Seinfeld'in Belki de En Derin Göndermesi: 7. Sezon 13. Bölümdeki Bisiklet Hikayesi

seinfeld... aslında meşhur kıssayı bilenler için fark etmesi kolay ama nedense sosyal medyada pek yazılmamış.

dizinin 7. sezon 13. bölümü olan the seven'da şöyle bir olay vardır

elaine bir bisiklet satın alır. ama bisiklet yüzünden boynu tutulur. kramer boynunu iyileştirmeyi teklif eder. elaine karşılığında bisikleti verecektir. kramer, elaine'in boyun ağrısını iyileştirir ve bisikleti alır. ama elaine'in ağrısı daha sonra yeniden ortaya çıkar ve bisikleti geri ister. newman hakem olarak atanır. her ikisi de bisikletin sahibinin kendileri olduğunu iddia etmektedir. newman çözüm olarak bisikletin ikiye bölünmesine ve her birinin bir parçayı almasına karar verir. elaine sinirden kabul eder ama kramer bisikletin başına böyle bir şey gelmesindense tamamını elaine'in almasını yeğler. newman da bunun üzerine ancak gerçek sahibinin böyle bir fedakarlıkta bulunabileceğini düşünerek bisikletin sahibinin kramer olduğuna hükmeder.

ilgili sahne


bu sahne elbette eski ahit'teki süleyman'ın bilgece yargıda bulunduğu kıssaya gönderme. zaten sahnenin sonunda da kramer, newman'a "wise" yani bilge diyor.

kıssa tam olarak şöyle

bir gün iki fahişe gelip kralın önünde durdu. kadınlardan biri krala şöyle dedi: “efendim, bu kadınla ben aynı evde kalıyoruz. birlikte kaldığımız sırada ben bir çocuk doğurdum. iki gün sonra da o doğurdu. evde yalnızdık, ikimizden başka kimse yoktu. bu kadın geceleyin çocuğunun üzerine yattığı için çocuk ölmüş. gece yarısı, ben kulun uyurken, kalkıp çocuğumu almış, koynuna yatırmış, kendi ölü çocuğunu da benim koynuma koymuş. sabahleyin oğlumu emzirmek için kalktığımda, onu ölmüş buldum. ama sabah aydınlığında dikkatle bakınca, onun benim doğurduğum çocuk olmadığını anladım.” öbür kadın, “hayır! yaşayan çocuk benim, ölü olan senin!” diye çıkıştı. birinci kadın, “hayır! ölen çocuk senin, yaşayan çocuk benim!” diye diretti. kralın önünde böyle tartışıp durdular. kral, “biri, ‘yaşayan çocuk benim, ölü olan senin’ diyor, öbürü, ‘hayır! ölen çocuk senin, yaşayan benim’ diyor. o halde bana bir kılıç getirin!” dedi. kılıç getirilince, kral, “yaşayan çocuğu ikiye bölüp yarısını birine, yarısını öbürüne verin!” diye buyurdu. yüreği oğlunun acısıyla sızlayan, çocuğun gerçek annesi krala, “aman efendim, sakın çocuğu öldürmeyin! ona verin!” dedi. öbür kadınsa, “çocuk ne benim, ne de senin olsun, onu ikiye bölsünler!” dedi. o zaman kral kararını verdi: “sakın çocuğu öldürmeyin! birinci kadına verin, çünkü gerçek annesi odur.” kralın verdiği bu kararı duyan bütün israilliler hayranlık içinde kaldı. herkes adil bir yönetim için süleyman'ın tanrı'dan gelen bilgeliğe sahip olduğunu anladı.

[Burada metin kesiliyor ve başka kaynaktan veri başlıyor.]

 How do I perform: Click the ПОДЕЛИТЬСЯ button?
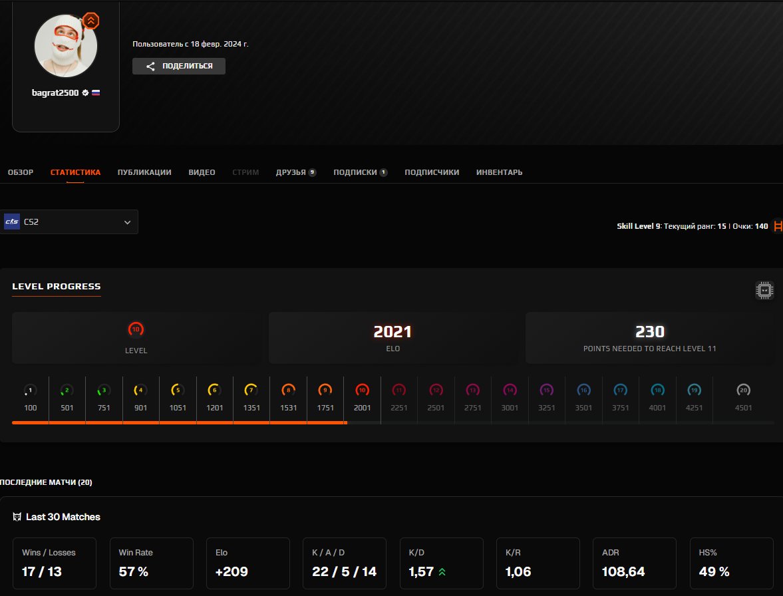[x=178, y=66]
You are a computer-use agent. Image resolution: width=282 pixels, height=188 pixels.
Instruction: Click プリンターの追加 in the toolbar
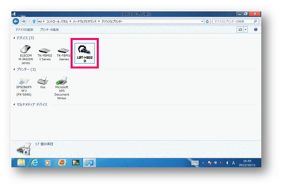pos(49,30)
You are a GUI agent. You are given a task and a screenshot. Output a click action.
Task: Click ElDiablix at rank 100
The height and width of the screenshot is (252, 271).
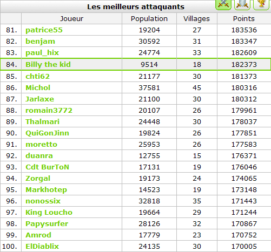click(x=42, y=246)
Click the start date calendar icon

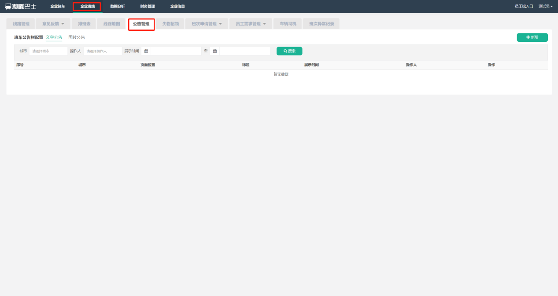click(146, 51)

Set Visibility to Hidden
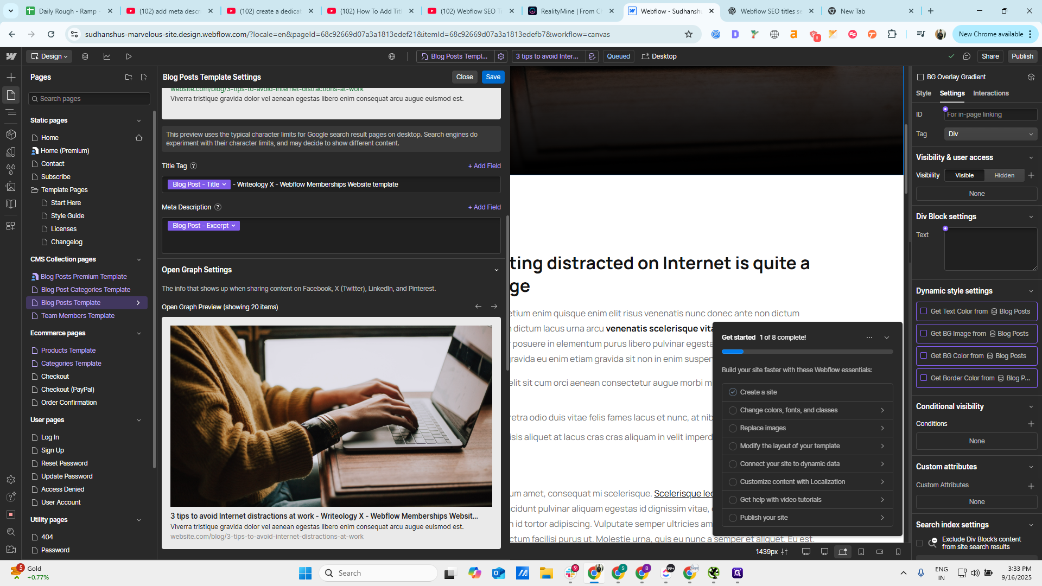(1004, 175)
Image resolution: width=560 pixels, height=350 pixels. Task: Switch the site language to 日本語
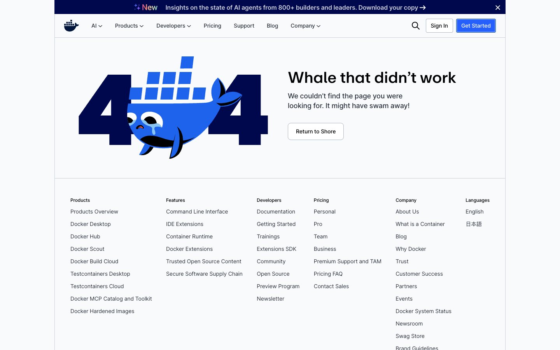[474, 224]
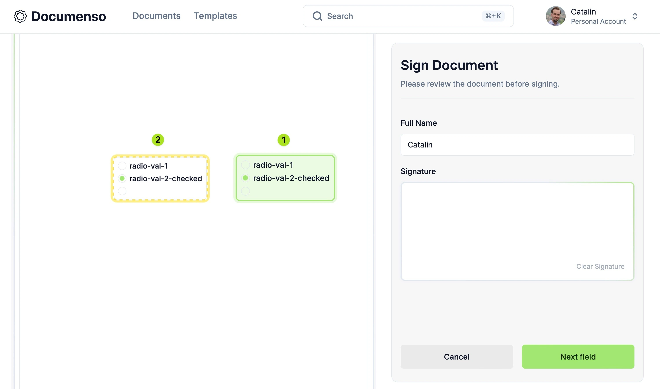Image resolution: width=660 pixels, height=389 pixels.
Task: Click the user account avatar icon
Action: pos(555,16)
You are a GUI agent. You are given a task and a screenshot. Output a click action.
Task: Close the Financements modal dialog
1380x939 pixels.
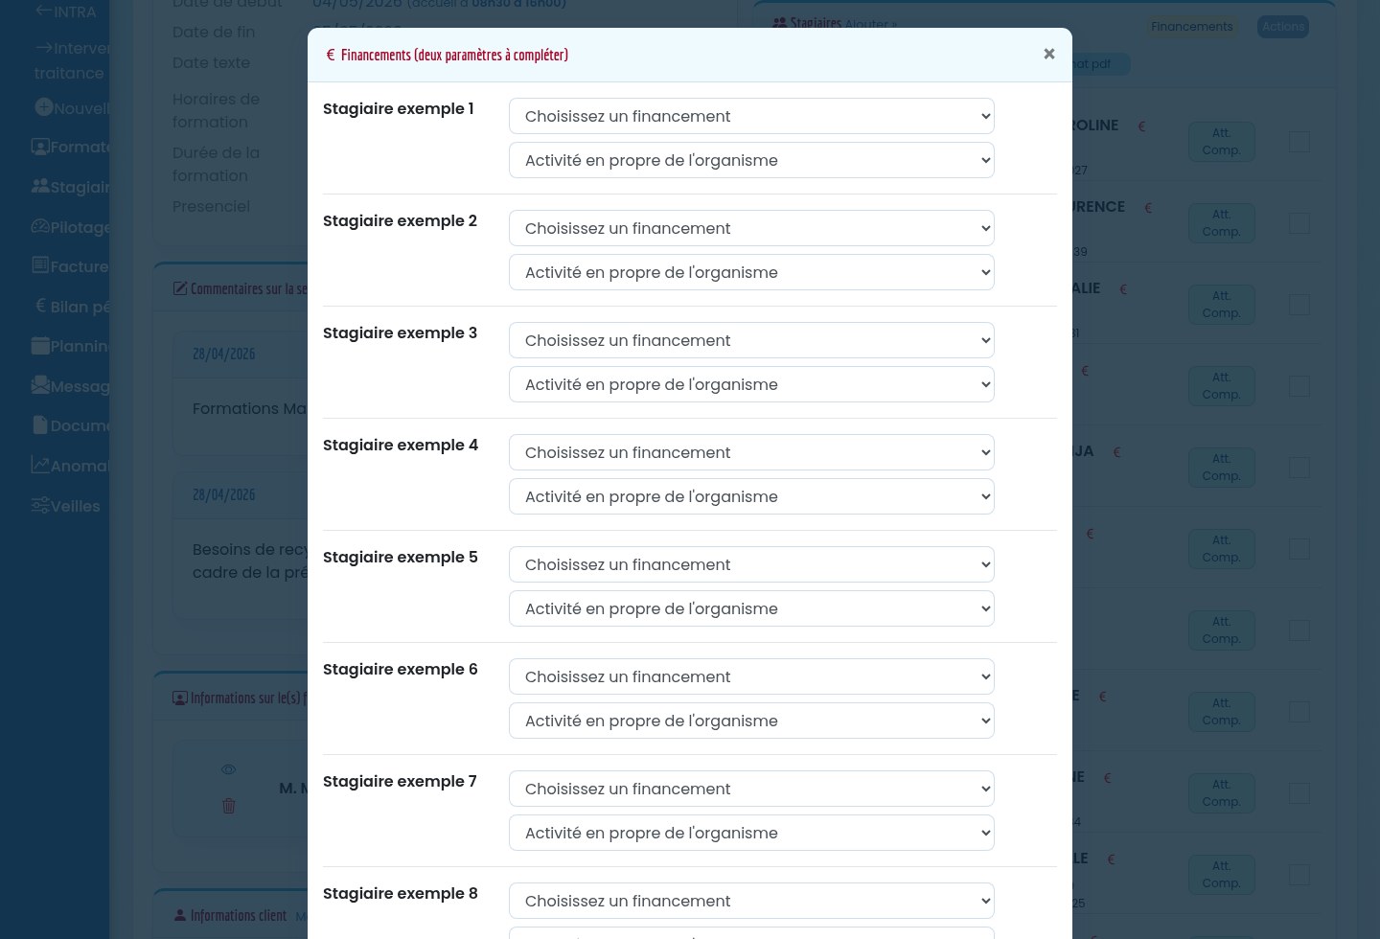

evet, kutsal bir bilgi oldu sanki.

ekleme: yukarıda verdiğim youtube linkindeki yorumlara göz atmamıştım. "ve daha sonra saba melikesi, newman'ın bilgeliğini takdir etmek için denizleri aşıp geldi" yorumu da bayağı güldürdü. (bkz: saba melikesi belkıs)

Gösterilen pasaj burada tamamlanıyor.